> [SET OF TASKS]
a – Reproduce a passage from the recession article verbatim, beginning at the words "While our economy" and stopping after the words "with China trade.".
b – Using the recession article, answer these:
(i) By how many points did the Dow drop on August 14th?
(ii) How is a recession defined?
(iii) With which country is the trade stand-off moving markets?
c – Pick up the recession article after its final sentence and carry it forward.

> [PROVIDED PASSAGE]

_ _ _

Recession? Yes or No

The word Recession hit the airwaves on August 14th and a stock market sell-off ensued. The Dow dropped 800 points (-3.05%) on that day. The catalyst was the inversion of the yield curve. The yield on the 10 Year US Treasury fell below the yield on the shorter 2 Year Treasury. A typical relationship is for the longer term Treasuries to pay a higher yield than shorter term. Many times in the past an inverted yield curve precedes a recession. The fact is it has been as long as 18 months to 2 years following the inversion before the economy moves into recession. Typically the inversion should last at least 3 months to be a credible signal and that has not happened this year.

A recession is defined as two consecutive quarters of negative GDP growth. We have not had one quarter of negative growth and the economy is strong. Leading up to a recession we expect to see high unemployment and today we have historically low unemployment. We expect to see stagnant wages and currently wage growth exceeds inflation including among low paid workers. We also expect to see a lack of consumer confidence and slowing retail sales. Consumer confidence remains high and strong retail sales were reported in August.

While our economy is strong, there are negative international pressures on our markets. Concern over trade is valid and the stand-off with China is moving markets on almost a daily basis. It is becoming increasingly apparent that a resolution is likely to take a long time. There is not much that the two sides of the political spectrum agree on these days, but resolving trade with China is one point of agreement. We can no longer kick this can down the road. The issues which go to our national security must be fixed and sooner is better than later. Only time will tell how this matter is ultimately resolved, but there is a consensus that China needs a resolution more than the US. In the short term, expect tariffs and trade to continue to cause volatility in our markets. Often as time goes by, investors become less moved by the day to day news and that may become the case with China trade.

_ _ _

> [DATA LINES]

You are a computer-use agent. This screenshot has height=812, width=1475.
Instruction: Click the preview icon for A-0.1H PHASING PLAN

_ _ _

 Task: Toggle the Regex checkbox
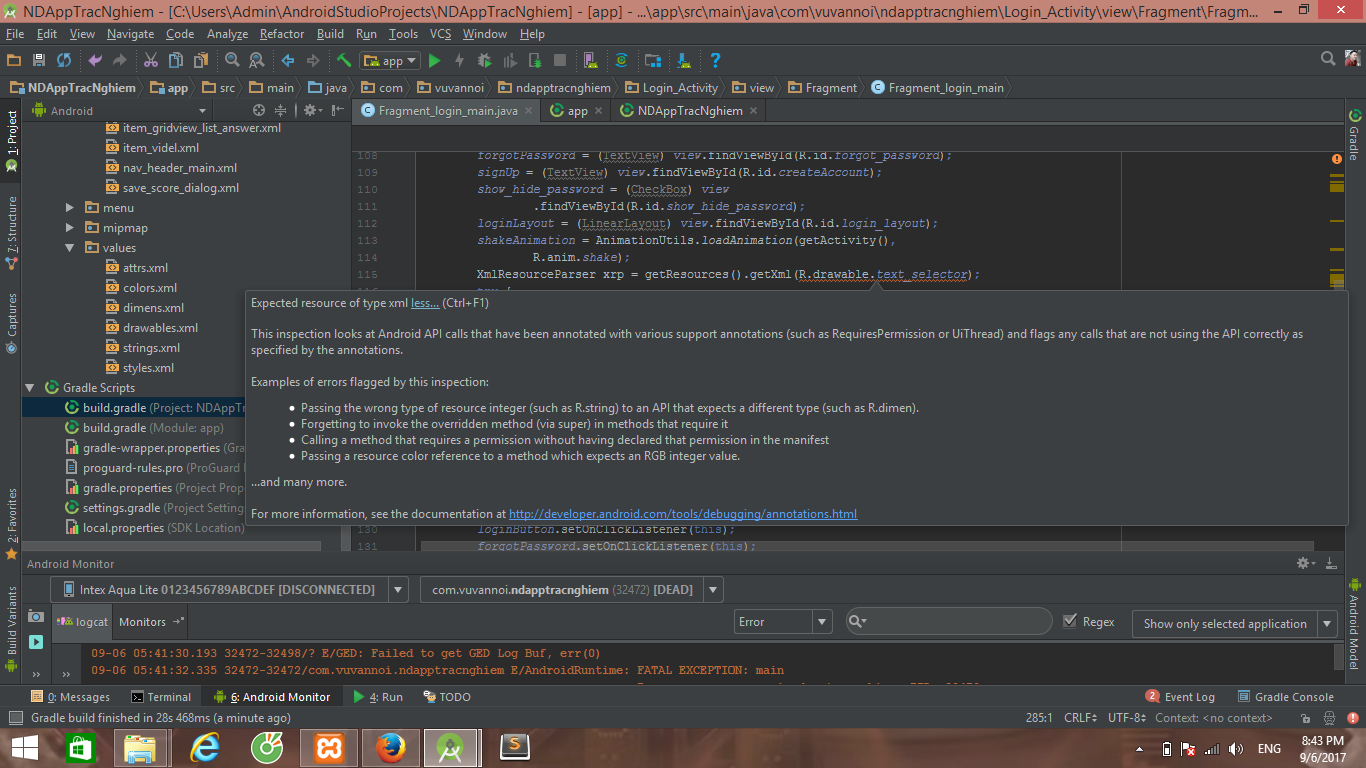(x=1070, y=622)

_ _ _

> [RESULTS IN ORDER]
a –
While our economy is strong, there are negative international pressures on our markets. Concern over trade is valid and the stand-off with China is moving markets on almost a daily basis. It is becoming increasingly apparent that a resolution is likely to take a long time. There is not much that the two sides of the political spectrum agree on these days, but resolving trade with China is one point of agreement. We can no longer kick this can down the road. The issues which go to our national security must be fixed and sooner is better than later. Only time will tell how this matter is ultimately resolved, but there is a consensus that China needs a resolution more than the US. In the short term, expect tariffs and trade to continue to cause volatility in our markets. Often as time goes by, investors become less moved by the day to day news and that may become the case with China trade.

b –
(i) 800 points (-3.05%)
(ii) Two consecutive quarters of negative GDP growth
(iii) China

c –
Another global issue continues to be the UK’s exit from the European Union. The deadline now is October 31st which is coming fast. The way the UK handles this may open the door for other nations to exit, and the future of the EU is at stake.

Finally, it is expected that the Federal Reserve will lower short term rates another 1/4th of a percent in September. It is not usual for the central bank to lower rates in a strong economy but the rest of the world has lower to negative rates, so there is a lot of pressure on the US not to raise rates too fast. Our higher rates have caused foreign money to flood our bond market this month, driving prices higher and yields lower.

Looking back to the end of August 2018, our stock market is essentially flat over the last 12 months. Month to month there has been high volatility with little progress as investors react to trade talks, interest rate uncertainties, and recession forecasts. As August ended the outlook for the domestic market is still in positive territory.

Written by Connie C. Guelich, CFP, AEP, CLU, ChFC.  This represents our view at the time of this writing and is subject to change.  This is not intended to be personal investment advice.   If you would like to discuss your own account, please don’t hesitate to call us.  We are here to help and welcome your call.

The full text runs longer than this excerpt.